Speech-to-Image Generation using Multi-Deep Learning Models and AWS

March 30, 2023

In this blog, we demonstrate how multiple deep learning models can be combined to create a speech-to-image solution. We utilized the Stable Diffusion Model and Amazon Transcribe and Amazon Translate services to develop our solution. The process involves uploading an mp3 recording into S3, which triggers a lambda function to call Amazon Transcribe for speech-to-text conversion. Then, Amazon Translate is used to translate the transcribed text to English, and the HuggingFace model deployed on SageMaker is invoked to generate an image from the translated text. The resulting image is saved to a specific sub-bucket.

Overview:

Text-to-image generation in artificial intelligence involves generating images based on a given prompt. This requires advanced natural language processing and image generation techniques. While still a work in progress, it is a major field in AI research. Our solution involves using Amazon Transcribe for speech-to-text conversion, Amazon Translate for text translation, and the Stable Diffusion model for image generation. The Stable Diffusion model is a latent text-to-image diffusion model developed by Stability AI and trained on a dataset of 5.85 billion CLIP-filtered image-text pairs.
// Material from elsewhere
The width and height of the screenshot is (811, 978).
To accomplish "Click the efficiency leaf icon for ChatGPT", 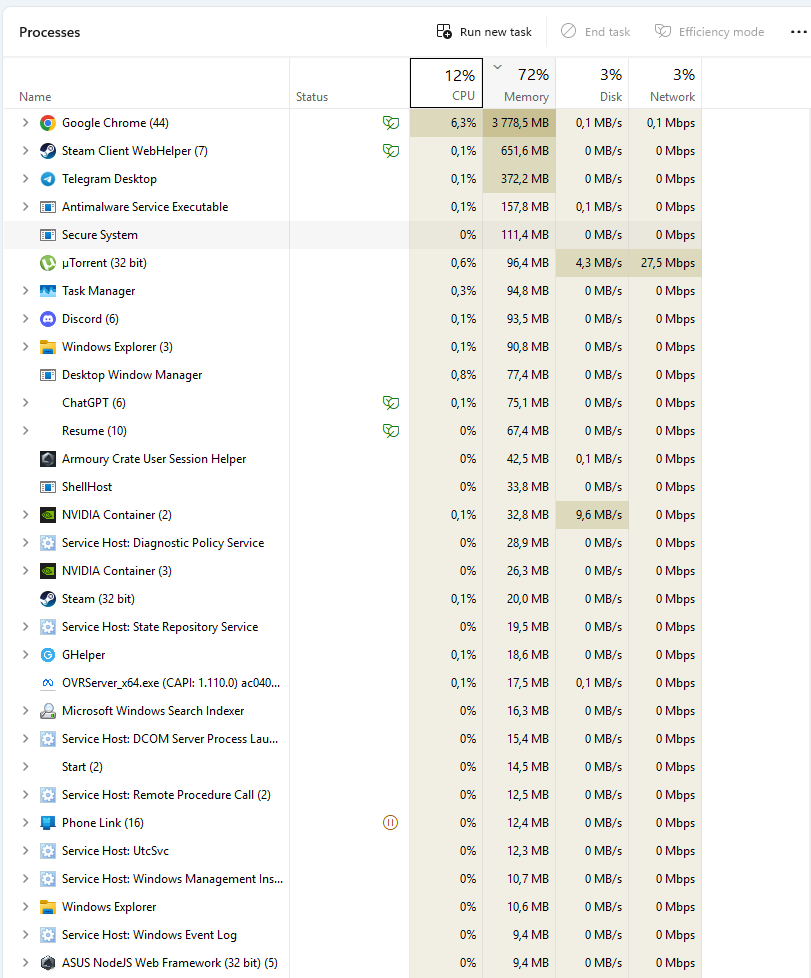I will point(391,403).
Once an mp3 recording is uploaded into the S3 a lambda function will call Amazon Transcribe to transcribe the recording (speech-to-text), then it will call Amazon Translate to translate the transcribed text (text-to-text), and finally, it will invoke the HuggingFace model deployed on SageMaker to generate an image from the translated text (text-to-image) that is also uploaded to the specific sub-bucket.

Stable Diffusion:

Stable Diffusion is a generative neural network that can generate photo-realistic images from any text input. It empowers users to create stunning art within seconds.

Lambda Function:

The Lambda function is developed to call the deep learning models and complement their responses. There are three main models executed in this lambda: Transcribe Model, Translate Model, and Hugging Face Model.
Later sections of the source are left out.